**Dataset**
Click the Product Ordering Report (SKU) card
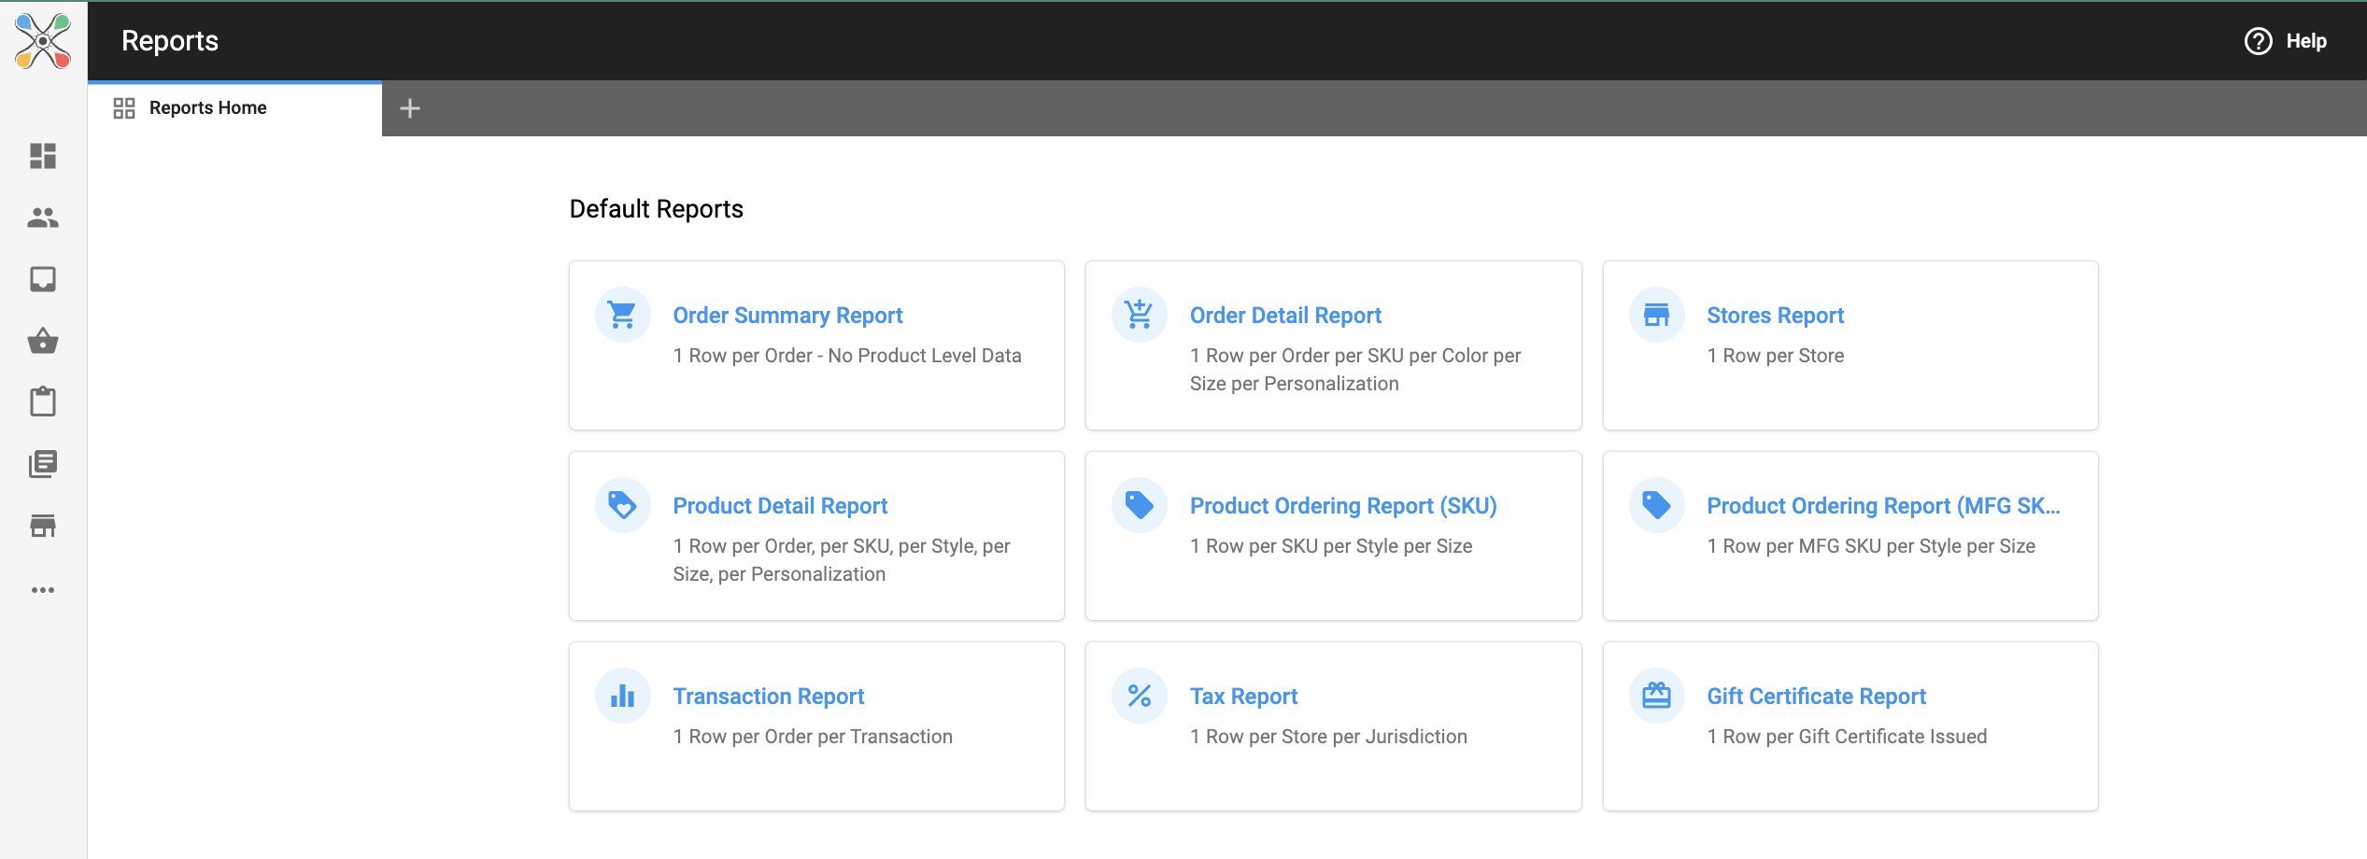Viewport: 2367px width, 859px height. pos(1333,536)

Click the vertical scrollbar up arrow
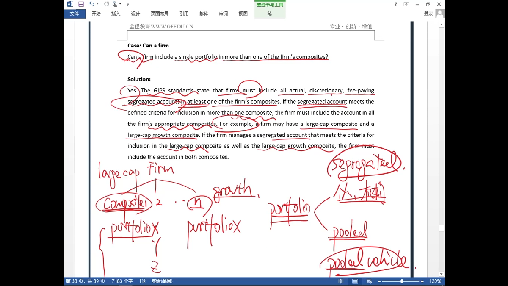coord(441,25)
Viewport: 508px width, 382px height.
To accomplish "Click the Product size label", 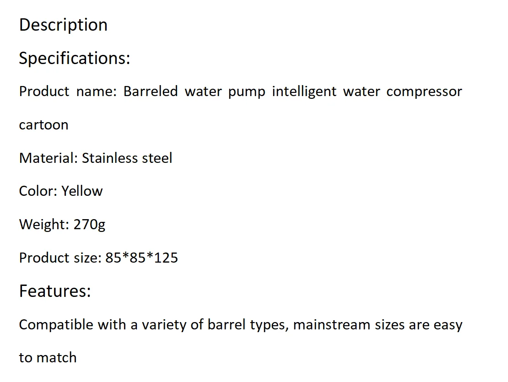I will pos(60,258).
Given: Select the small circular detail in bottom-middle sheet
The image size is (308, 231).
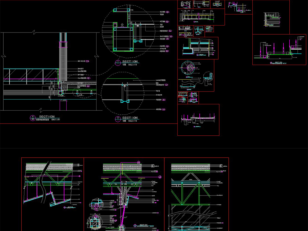Looking at the screenshot, I should pos(96,204).
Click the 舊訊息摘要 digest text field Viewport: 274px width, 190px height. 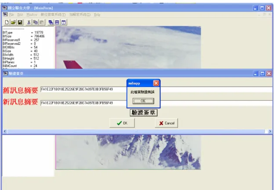pyautogui.click(x=157, y=89)
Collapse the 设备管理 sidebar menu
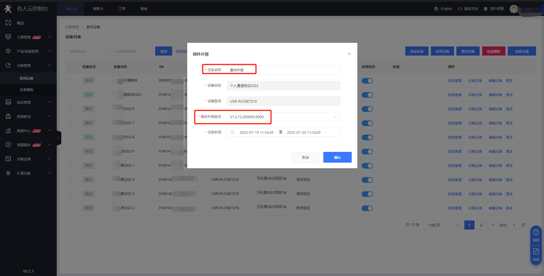This screenshot has width=544, height=276. point(49,65)
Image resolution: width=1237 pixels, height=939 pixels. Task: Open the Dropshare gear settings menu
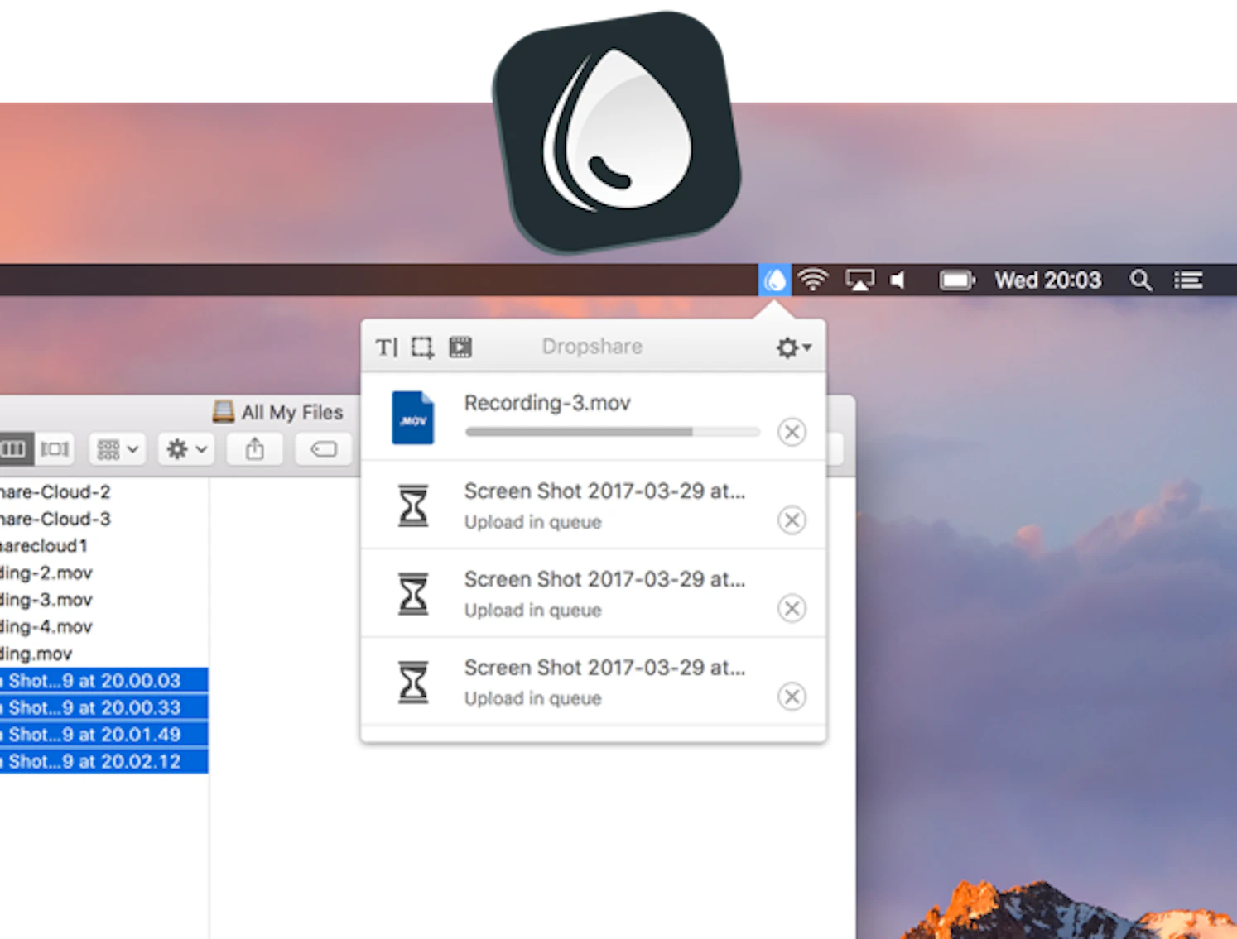pyautogui.click(x=793, y=347)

**Problem**
Once the line containing "Image resolution: width=1237" has been found, write out exactly that line and each one after it through the end of the data, leaving out every picture.

**Solution**
Image resolution: width=1237 pixels, height=939 pixels. Task: Open the Dropshare gear settings menu
pyautogui.click(x=793, y=347)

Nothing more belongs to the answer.